RNA甲基化（m6A）是生命活动中极为重要的表观遗传调控方式，但其在胰腺癌中的作用和机制至今未见报道。我们发现：胰腺癌中m6A水平和m6A甲基化酶METTL3显著高于正常组织，METTL3在胰腺癌成瘤和侵袭转移中发挥重要作用；表达谱芯片提示：METTL3干预后可能调控Rap1B基因，导致下游ERK等信号通路分子激活影响胰腺癌恶性生物学行为。但在胰腺癌中m6A现象及其详细分子机制仍未彻底的阐明，因此，本项目拟：运用MeRIP-Seq技术检测胰腺癌中m6A谱，探明m6A关键酶的表达和功能；阐明METTL3调控Rap1B的详细分子机制；明确METTL3调控Rap1B后对下游信号通路的影响。本项目首次阐明胰腺癌m6A现象及其分子调控机制，有望从m6A的角度揭示胰腺癌生物学行为的分子机制，为胰腺癌治疗打下基础。

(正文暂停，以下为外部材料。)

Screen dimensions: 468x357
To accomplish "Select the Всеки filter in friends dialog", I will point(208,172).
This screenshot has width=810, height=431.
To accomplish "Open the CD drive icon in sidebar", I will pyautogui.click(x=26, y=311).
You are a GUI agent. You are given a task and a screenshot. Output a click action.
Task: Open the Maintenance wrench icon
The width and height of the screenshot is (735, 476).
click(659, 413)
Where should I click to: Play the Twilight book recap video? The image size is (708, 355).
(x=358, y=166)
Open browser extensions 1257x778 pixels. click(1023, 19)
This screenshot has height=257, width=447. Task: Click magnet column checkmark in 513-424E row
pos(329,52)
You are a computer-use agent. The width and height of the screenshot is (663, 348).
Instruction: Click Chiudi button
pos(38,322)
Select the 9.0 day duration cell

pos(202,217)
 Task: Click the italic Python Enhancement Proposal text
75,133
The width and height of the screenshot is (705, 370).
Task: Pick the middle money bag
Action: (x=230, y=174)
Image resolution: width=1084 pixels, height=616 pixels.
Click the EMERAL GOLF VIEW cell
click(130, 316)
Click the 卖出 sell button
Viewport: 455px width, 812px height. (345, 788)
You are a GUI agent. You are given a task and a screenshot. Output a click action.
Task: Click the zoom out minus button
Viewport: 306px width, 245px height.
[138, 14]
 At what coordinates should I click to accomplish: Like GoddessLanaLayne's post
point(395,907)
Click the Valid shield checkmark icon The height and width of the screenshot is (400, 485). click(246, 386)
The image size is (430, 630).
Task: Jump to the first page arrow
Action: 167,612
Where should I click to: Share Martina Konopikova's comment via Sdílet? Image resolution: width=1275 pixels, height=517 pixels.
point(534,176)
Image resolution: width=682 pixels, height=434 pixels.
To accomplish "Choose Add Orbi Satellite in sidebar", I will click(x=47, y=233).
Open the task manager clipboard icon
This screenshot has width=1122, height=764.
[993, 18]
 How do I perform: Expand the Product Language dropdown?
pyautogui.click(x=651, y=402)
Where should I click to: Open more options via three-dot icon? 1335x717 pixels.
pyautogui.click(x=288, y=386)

N6-methyladenosine is one of the most prevalent and important epigenetic regulation in the life. However, the affection and mechanism of m6A in pancreatic cancer have not been reported till now. Our preliminary data found that the leval of m6A and the expression of the methyltransferase METTL3 were higher in pancreatic cancer than in normal pancrease. The detection by gene microarray showed that METTL3 may regulate the Rap1B gene, which may activate the downstream cell signaling pathways, such as ERK pathway. But till now, the expression and mechanism of m6A in pancreatic cancer are still unclear and need further researches. Here, we will detect the m6A gene profiles of pancreatic cancer. Then, we will explore the expression and affection of m6A methyltransferase and demethylases in pancreatic cancer. Furthermore, we will demonstrate the dysregulated mechanism of Rap1B by METTL3. Last, we will detect the downstream signaling pathways after METTL3-Rap1B regulated. It is the first time to demonstrate the expression, affection and mechanism of m6A in pancreatic cancer. This research may further reveal the molecular mechanism of the pancreatic cancer through m6A, which would provide new therapy strategy.